TUGAS WAJIB: Ubah setiap baris materi di bawah ini menjadi daftar JSON berisi string, satu string per baris, tanpa baris kosong. Gambar tidak usah dimasukkan ke dalam jawaban.

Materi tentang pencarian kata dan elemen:

----

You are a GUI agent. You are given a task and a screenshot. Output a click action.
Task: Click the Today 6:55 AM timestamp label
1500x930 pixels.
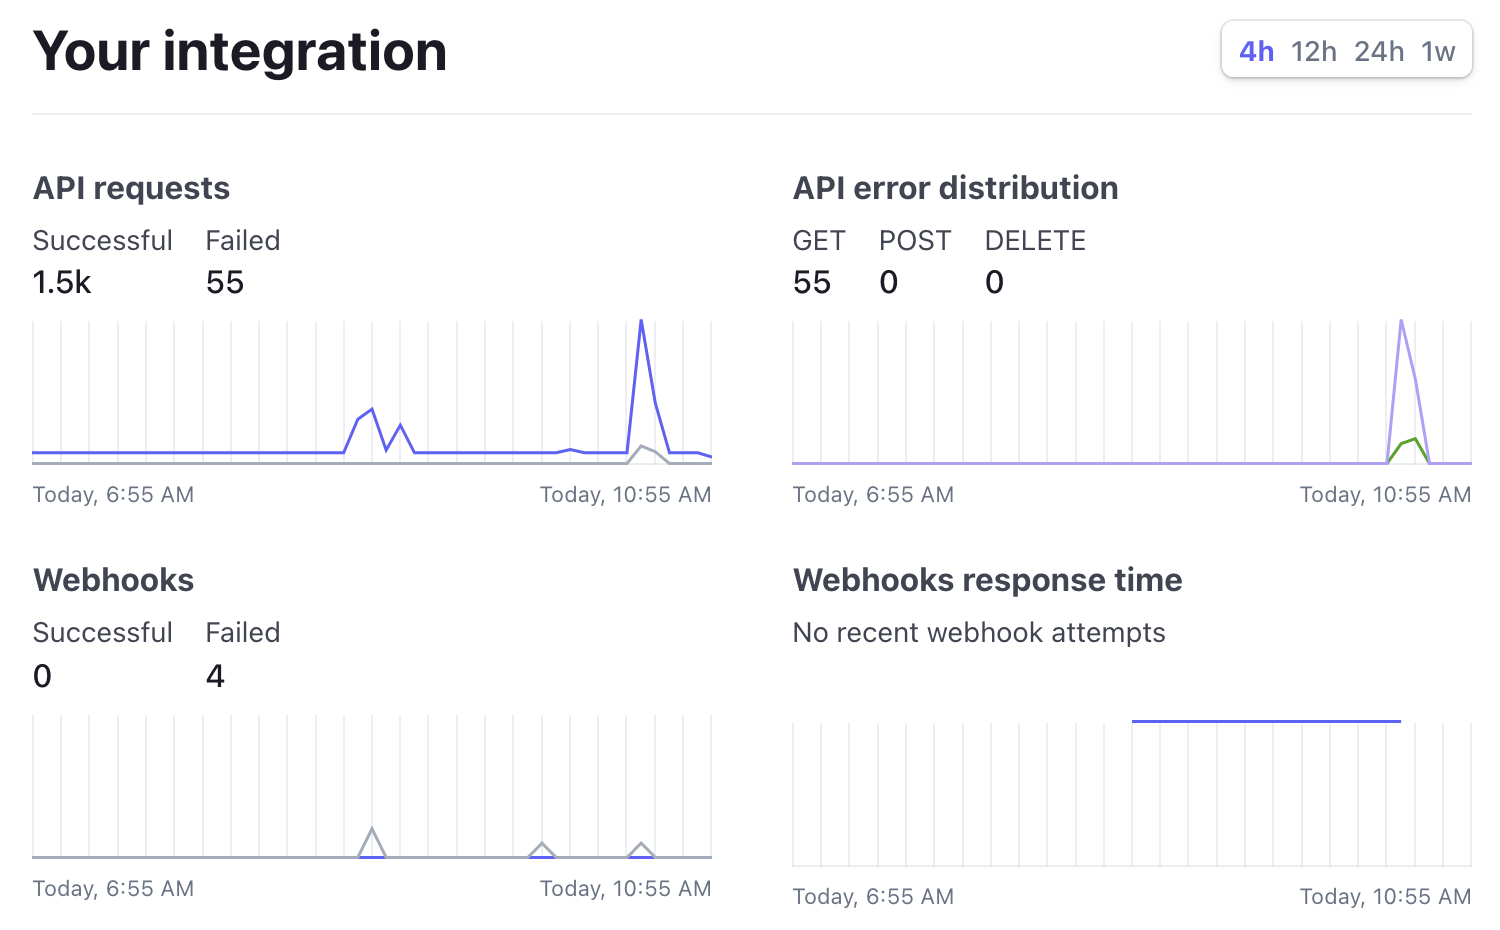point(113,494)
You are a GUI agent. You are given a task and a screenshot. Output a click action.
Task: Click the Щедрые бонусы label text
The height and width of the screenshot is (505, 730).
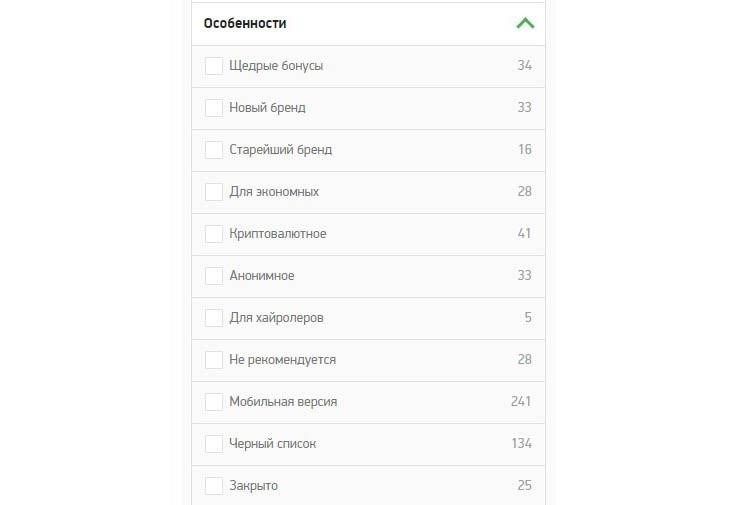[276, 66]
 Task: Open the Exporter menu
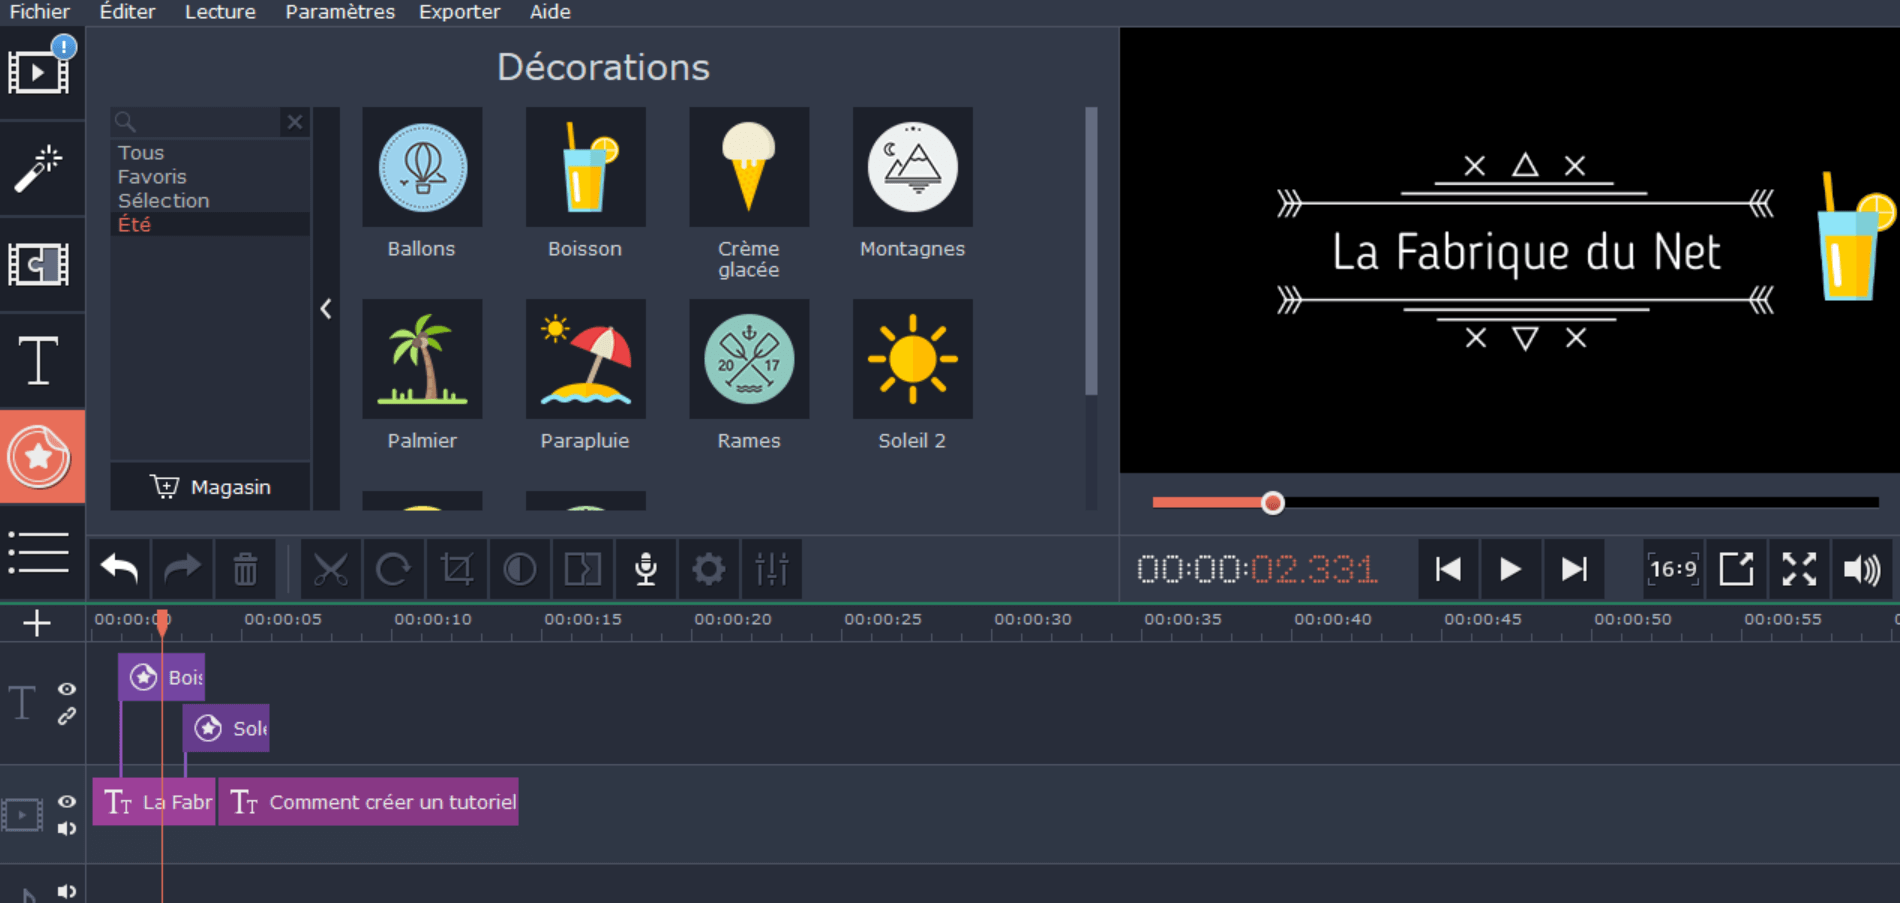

----

JAWABAN AKHIR:
[
  "You are a GUI agent. You are given a task and a screenshot. Output a click action.",
  "Task: Click the Today 6:55 AM timestamp label",
  "1500x930 pixels.",
  "point(113,494)",
  "You are a GUI agent. You are given a task and a screenshot. Output a click action.",
  "Task: Click the Щедрые бонусы label text",
  "The height and width of the screenshot is (505, 730).",
  "[276, 66]",
  " Task: Open the Exporter menu"
]